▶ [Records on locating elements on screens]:
## START

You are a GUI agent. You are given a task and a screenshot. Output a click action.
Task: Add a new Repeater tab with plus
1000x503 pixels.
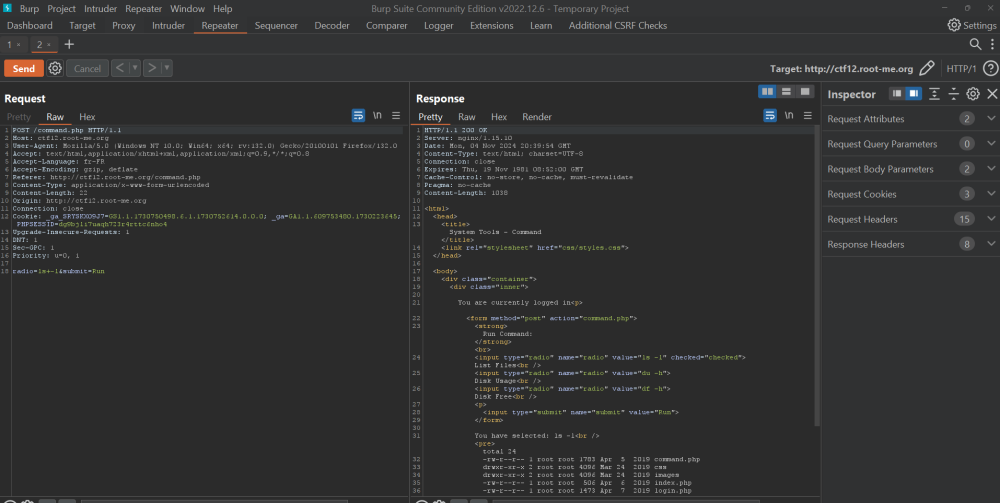point(69,45)
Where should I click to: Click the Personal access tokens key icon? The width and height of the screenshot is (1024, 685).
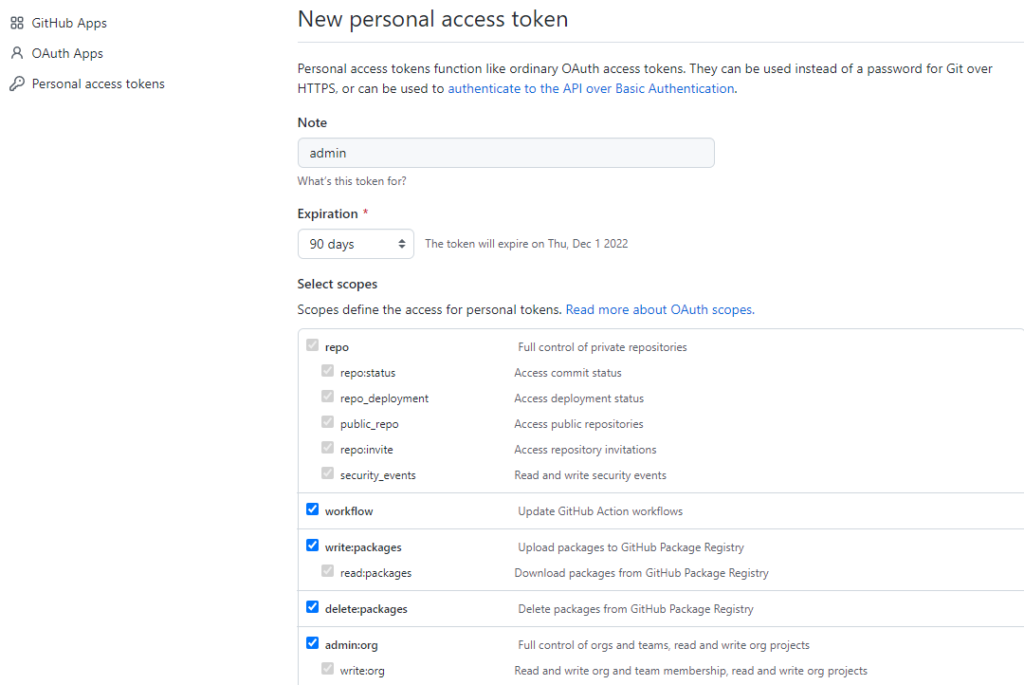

## END

▶ [REQUIRED TASK]: Lay out every line of the rows above as a Markdown table with the columns No. and Line, numbering the lines and skipping any blank ones. Leave the pictures out.

▶ [FINAL RESULT]:
| No. | Line |
|---|---|
| 1 | You are a GUI agent. You are given a task and a screenshot. Output a click action. |
| 2 | Task: Add a new Repeater tab with plus |
| 3 | 1000x503 pixels. |
| 4 | point(69,45) |
| 5 | Where should I click to: Click the Personal access tokens key icon? The width and height of the screenshot is (1024, 685). |